### PASSAGE
***
Only Wanstead Flats met all nine of these requirements.

A number of alternative sites proposed during the consultation were also examined as part of the selection process.

Q 9  Why did the Department decide not to wait until the end of the site selection process to consult on the LRO?

The site selection process had concluded that Wanstead Flats was the only viable option for the MBDC when the consultation process on the LRO began in September 2010.

Q 10  Paragraph 3.2 of the ED explains that an issue emerged during consultation that the criminal sanction arises under section 36 of the 1878 Act, not section 34. When did this issue first arise, and what factors were considered in deciding that further public consultation was not necessary?

It became apparent during the consultation, towards the end of September 2010, that the criminal sanction under section 34 of the 1878 Act had lapsed and that the sanction was now created by byelaws made under section 36 of the Act.

The Committee might like to be aware that the byelaws are available online at

On balance, it was decided that this did not fundamentally affect the validity of the consultation. The specifics around which section of the Epping Forest Act 1878 created the criminal offence did not change the fact that the Government was proposing to remove that criminal offence and associated restrictions in the Act to enable the Met to use the area for their MBDC. On this basis, the Government did not consider that further public consultation was necessary.

Q 11  Paragraph 3.1 of the ED lists the 3 specific questions contained in the consultation document. The first question begins "Given that the use of Wanstead Flats is essential to ensuring the safety and security of the 2012 Olympic and Paralympics ...". How did the Department reach the conclusion that the site was 'essential' rather than desirable or suitable? Why did the consultation close off the issue of alternative sites from consideration?

The London 2012 Games will require one of the largest policing deployments in UK history, involving over 10,000 officers on peak days. It is vital that arrangements are made to for briefing and deploying this large number of officers. MBDCs are a tried and tested way of doing this and have been used for other large scale events such as the Notting Hill Carnival. A detailed site selection process concluded that Wanstead Flats was the only suitable location for such a centre. There were no feasible alternative sites that would have warranted consideration through the consultation process. While some consultees raised concerns in principle about alternative sites (see question 4) any specific proposals for alternative sites were considered (see questions 7 and 8).

Q 12  Given that alternative sites, and the criteria for choosing a location were closed off from comment in the consultation document, why does the Department consider that there has been statutory consultation complying with section 13 of the Legislative and Regulatory Reform Act 2006?

As noted above (see question 11) the Government was satisfied, on the basis of advice from the Metropolitan Police Service, both that an MBDC was operationally necessary and that, following the application of detailed site selection criteria, Wanstead Flats was the only viable option.

Accordingly, the Government consulted on the best means to achieve the legislative change which would allow, temporarily, for the construction of the MBDC on Wanstead Flats. Detailed steps were taken to ensure that those organisations and groups most likely to be directly affected by the proposals were informed of, and invited to participate, in the consultation. As noted above (see question 5), there were other opportunities for affected organisations and individuals to express a view.
***
### DATA SECTION
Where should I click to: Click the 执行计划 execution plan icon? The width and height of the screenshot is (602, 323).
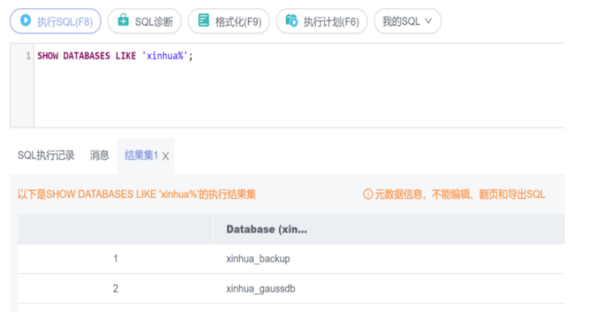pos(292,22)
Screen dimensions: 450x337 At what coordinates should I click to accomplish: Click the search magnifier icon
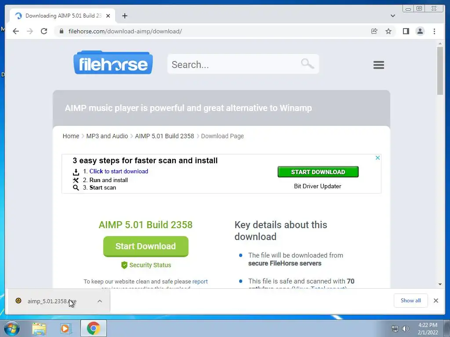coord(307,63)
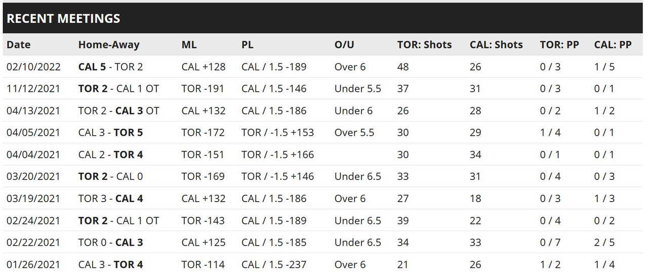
***
### STATED EXERCISE 1
According to the Wanstead Flats passage, how many officers will be involved in the London 2012 policing deployment on peak days?
### STATED EXERCISE 2
Reproduce the stretch of the Wanstead Flats passage from "The London 2012" through "questions 7 and 8).".

### EXERCISE RESPONSE 1
Over 10,000 officers.

### EXERCISE RESPONSE 2
The London 2012 Games will require one of the largest policing deployments in UK history, involving over 10,000 officers on peak days. It is vital that arrangements are made to for briefing and deploying this large number of officers. MBDCs are a tried and tested way of doing this and have been used for other large scale events such as the Notting Hill Carnival. A detailed site selection process concluded that Wanstead Flats was the only suitable location for such a centre. There were no feasible alternative sites that would have warranted consideration through the consultation process. While some consultees raised concerns in principle about alternative sites (see question 4) any specific proposals for alternative sites were considered (see questions 7 and 8).